Reading in Foolish Ways and Places

October 15, 2015

There’s nothing like cleaning up a seldom-used room for turning up forgotten photographs.  A small pile of candid shots were dislodged as I was re-shelving some books  and drifted toward the rug. My husband picked up this one and handed it back to me with a smile saying, “Is there a reason I never see you read while you’re sitting in a chair?  No, there probably isn’t  except that after thirty years of marriage, he should know that reading isn’t a chair-limited activity to me.  In fact, some of my best reading is in unlikely places.

I am grateful no photos exist of me reading in the tub but that’s not from lack of opportunity.  Tub-reading has always seemed like the height of luxury to me, since it combines words with relaxing in water.  Of course it requires skill to keep the water-soluble print from the H2O (especially if shampoo is involved) but this is one I hone with regular practice.  Outside of this, the only difficulty with tub-reading depends on the hot water supply.  In a good scene, there is never enough.

I have been known to read in the car although never as a driver while the vehicle was in motion.  (That’s my story, Officer, and I’m sticking to it.)  As a passenger, reading a traditional format book over the bumps and turns usually gave me motion sickness and I avoided car-reading for years.  E-readers have solved that problem, although I couldn’t say why, and audiobooks are a blessing but there are times when a traditional book must be read and a car is the only option.  Once was the 16th of July, 2005, the night Harry Potter and the Half-Blood Prince was published.  Like so many, I had fallen in love with J. K. Rowling’s creation and set aside my phobia of crowds to pick up the novel at its midnight release.  Once the bells rang at midnight, the bunch of us surged to purchase our books and then out in the parking-lot, green and purple volumes clutched to our chests.  Parents boosted over-excited and tired children into car-seats, fastened seat belts and peeled out of the parking lot.
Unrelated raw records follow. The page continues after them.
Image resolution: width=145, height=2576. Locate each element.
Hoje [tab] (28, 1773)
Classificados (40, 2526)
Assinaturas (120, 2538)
Exhausted book-sellers closed up the store.  Everyone was eager to get back to comfort, except me.  I sat in my Jeep with the windows rolled down and the interior light on, reading the first chapter while I slapped at marauding mosquitoes.  Only after I knew how the story began could I drive the twenty miles towards home.

In the end, the need to find a place to read is more about word-addiction than site.  To plow through a 250 page story on a smart phone screen that only shows 32 words at a time shows the same demented focus as reading during a migraine with a hand clapped over one eye – the damn fool reader doesn’t know when or how to put the book down.  Well, that’s me, guilty on both counts.  So if you see some dare-devil risking his or her life with their face stuck in a book, feel a little compassion.  That’s not a risk-taker enjoying the setting, just one more fool addicted to words.